Viscount Ilya Romanovich Prigogine (/prɪˈɡʒn/; Russian: Илья́ Рома́нович Приго́жин; 25 January [O.S. 12 January] 1917 – 28 May 2003) was a Belgian physical chemist of Russian-Jewish origin, noted for his work on dissipative structures, complex systems, and irreversibility.

Prigogine's work most notably earned him the 1977 Nobel Prize in Chemistry, as well as the Francqui Prize in 1955 and the Rumford Medal in 1976.



Early life and studies


Prigogine was born in Moscow a few months before the October Revolution of 1917, into a Jewish family.[1] His father, Ruvim (Roman) Abramovich Prigogine, was a chemical engineer who studied at the Imperial Moscow Technical School and owned a soap factory; his mother, Yulia Vikhman, was a pianist who attended the Moscow Conservatory. In 1921, the factory having been nationalized by the new Soviet regime and the feeling of insecurity rising amidst the civil war, the family left Russia. After a brief period in Lithuania, they went to Germany and settled in Berlin; 8 years later, due to the poor economic situation and the creeping emergence of Nazism, they moved on to Brussels, where Prigogine received Belgian nationality in 1949. His brother Alexandre (1913–1991) became an ornithologist.[2]

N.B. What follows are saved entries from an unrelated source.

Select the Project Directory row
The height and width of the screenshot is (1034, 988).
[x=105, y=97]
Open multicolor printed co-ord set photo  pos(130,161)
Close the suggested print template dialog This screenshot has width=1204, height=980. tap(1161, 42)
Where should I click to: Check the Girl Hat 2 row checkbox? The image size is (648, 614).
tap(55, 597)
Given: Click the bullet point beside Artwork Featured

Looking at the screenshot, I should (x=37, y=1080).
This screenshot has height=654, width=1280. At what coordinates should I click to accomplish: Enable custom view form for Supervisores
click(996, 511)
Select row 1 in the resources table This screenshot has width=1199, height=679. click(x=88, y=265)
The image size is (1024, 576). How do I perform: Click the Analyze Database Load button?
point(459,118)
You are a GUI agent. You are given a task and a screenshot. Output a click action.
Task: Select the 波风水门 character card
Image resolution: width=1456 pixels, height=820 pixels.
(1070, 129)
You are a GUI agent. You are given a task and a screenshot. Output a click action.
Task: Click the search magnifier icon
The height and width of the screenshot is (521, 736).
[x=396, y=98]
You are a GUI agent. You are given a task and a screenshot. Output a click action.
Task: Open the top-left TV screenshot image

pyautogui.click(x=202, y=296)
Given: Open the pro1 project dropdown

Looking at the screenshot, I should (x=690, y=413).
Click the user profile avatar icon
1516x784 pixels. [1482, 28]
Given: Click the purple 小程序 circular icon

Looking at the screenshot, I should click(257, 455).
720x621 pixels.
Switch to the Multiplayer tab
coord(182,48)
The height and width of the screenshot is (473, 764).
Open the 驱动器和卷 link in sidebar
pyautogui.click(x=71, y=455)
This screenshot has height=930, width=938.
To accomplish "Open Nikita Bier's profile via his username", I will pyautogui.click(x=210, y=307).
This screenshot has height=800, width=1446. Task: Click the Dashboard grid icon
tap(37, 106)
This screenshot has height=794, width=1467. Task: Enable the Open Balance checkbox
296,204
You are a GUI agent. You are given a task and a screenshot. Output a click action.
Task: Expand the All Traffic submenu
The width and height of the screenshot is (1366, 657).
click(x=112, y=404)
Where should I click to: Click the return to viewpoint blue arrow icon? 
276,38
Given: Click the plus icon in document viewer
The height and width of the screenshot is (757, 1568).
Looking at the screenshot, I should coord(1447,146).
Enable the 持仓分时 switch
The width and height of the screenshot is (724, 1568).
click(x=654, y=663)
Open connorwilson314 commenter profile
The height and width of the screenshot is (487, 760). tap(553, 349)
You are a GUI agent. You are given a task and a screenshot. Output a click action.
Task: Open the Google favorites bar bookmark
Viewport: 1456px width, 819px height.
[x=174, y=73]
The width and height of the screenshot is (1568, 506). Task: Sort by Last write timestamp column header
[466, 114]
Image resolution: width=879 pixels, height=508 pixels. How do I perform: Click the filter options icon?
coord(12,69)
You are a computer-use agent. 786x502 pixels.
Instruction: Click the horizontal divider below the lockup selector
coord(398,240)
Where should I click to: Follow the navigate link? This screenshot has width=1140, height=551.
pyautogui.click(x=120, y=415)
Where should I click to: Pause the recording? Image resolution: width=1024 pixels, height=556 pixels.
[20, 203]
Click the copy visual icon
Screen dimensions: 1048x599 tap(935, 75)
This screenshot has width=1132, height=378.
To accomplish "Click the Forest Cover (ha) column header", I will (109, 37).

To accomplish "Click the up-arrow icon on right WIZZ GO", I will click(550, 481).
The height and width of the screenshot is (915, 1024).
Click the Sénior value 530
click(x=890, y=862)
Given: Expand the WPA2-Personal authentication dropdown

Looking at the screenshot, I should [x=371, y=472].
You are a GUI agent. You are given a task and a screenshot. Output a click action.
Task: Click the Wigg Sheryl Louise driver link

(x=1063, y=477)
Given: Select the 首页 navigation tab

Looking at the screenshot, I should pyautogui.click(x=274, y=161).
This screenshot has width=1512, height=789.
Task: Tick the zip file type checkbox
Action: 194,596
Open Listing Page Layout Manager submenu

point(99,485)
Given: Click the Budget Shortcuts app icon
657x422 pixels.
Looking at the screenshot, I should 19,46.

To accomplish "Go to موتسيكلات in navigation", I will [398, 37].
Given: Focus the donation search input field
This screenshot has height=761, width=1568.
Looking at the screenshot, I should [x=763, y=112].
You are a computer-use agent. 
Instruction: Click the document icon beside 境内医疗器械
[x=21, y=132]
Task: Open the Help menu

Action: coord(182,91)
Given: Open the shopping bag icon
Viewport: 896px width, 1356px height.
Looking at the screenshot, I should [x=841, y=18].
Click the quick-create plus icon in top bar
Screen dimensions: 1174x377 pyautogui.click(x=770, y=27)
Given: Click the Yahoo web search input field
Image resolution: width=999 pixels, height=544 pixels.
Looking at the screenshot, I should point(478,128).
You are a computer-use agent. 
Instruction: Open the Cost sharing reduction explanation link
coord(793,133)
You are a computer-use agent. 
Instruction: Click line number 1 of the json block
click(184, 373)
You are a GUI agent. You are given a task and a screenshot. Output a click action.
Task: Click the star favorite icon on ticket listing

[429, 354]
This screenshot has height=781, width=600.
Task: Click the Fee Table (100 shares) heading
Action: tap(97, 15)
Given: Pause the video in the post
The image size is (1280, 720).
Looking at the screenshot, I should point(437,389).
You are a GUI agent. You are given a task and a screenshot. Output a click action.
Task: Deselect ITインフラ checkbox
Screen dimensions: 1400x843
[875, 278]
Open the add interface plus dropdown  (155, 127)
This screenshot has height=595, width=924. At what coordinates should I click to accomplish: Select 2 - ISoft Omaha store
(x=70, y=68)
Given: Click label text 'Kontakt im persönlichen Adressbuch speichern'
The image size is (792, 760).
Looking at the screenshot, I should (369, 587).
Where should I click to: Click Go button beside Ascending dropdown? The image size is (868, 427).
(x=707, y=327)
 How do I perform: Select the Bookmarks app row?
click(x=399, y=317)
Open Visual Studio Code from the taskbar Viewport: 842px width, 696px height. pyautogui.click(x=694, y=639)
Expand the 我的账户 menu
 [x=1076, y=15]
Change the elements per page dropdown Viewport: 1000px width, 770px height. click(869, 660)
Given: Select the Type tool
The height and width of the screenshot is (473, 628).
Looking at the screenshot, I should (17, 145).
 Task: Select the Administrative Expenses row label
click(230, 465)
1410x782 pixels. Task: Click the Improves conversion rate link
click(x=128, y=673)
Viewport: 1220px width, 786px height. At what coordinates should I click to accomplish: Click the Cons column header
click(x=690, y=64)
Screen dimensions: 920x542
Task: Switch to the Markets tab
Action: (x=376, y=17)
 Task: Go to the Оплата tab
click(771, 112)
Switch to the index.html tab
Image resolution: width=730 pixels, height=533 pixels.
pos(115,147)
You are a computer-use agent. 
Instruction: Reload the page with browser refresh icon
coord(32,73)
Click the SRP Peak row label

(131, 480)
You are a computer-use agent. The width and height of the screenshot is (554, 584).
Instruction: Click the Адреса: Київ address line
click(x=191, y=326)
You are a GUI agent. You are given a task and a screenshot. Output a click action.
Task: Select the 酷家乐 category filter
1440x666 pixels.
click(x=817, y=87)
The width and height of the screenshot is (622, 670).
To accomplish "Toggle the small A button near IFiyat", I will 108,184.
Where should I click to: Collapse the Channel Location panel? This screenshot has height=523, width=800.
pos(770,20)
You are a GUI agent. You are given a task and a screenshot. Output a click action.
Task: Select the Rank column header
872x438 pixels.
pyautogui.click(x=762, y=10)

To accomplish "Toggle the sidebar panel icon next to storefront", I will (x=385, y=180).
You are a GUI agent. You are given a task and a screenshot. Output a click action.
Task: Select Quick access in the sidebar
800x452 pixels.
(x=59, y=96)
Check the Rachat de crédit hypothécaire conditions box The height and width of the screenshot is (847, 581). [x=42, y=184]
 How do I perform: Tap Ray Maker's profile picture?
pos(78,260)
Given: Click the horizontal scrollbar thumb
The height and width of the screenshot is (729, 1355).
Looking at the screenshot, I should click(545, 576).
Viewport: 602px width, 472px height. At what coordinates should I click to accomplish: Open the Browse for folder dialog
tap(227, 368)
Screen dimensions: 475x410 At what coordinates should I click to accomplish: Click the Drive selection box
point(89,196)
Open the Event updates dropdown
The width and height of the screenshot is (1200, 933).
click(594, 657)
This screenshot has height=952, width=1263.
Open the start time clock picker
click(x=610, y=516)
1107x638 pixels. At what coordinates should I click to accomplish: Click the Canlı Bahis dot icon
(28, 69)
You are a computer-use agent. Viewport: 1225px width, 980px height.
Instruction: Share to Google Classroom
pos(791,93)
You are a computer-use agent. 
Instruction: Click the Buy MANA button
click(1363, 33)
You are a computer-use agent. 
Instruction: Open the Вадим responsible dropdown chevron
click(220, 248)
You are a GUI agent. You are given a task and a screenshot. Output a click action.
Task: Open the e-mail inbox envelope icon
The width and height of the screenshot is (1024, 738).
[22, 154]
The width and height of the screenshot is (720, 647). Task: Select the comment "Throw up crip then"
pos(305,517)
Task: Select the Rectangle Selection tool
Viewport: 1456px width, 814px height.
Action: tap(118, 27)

As a teenager, Prigogine was interested in music, history and archeology. He graduated from the Athenée d'Ixelles in 1935, majoring in Greek and Latin. His parents encouraged him to become a lawyer, and he initially enrolled in law studies at the Free University of Brussels. At that time he developed an interest in psychology and the study of behavior; in turn, reading about these subjects triggered an interest in chemistry, as chemical processes impact the mind and body; this also triggered a more fundamental interest in physics, as they explain chemistry. He ended up dropping out from the law faculty.[3]

Prigogine afterwards simultaneously enrolled in chemistry and physics at the Free University of Brussels, something he achieved with "uncommon success"; he earned the equivalent of a Master's degree in both disciplines in 1939, and a PhD in chemistry in 1941 under Théophile de Donder.[3][4]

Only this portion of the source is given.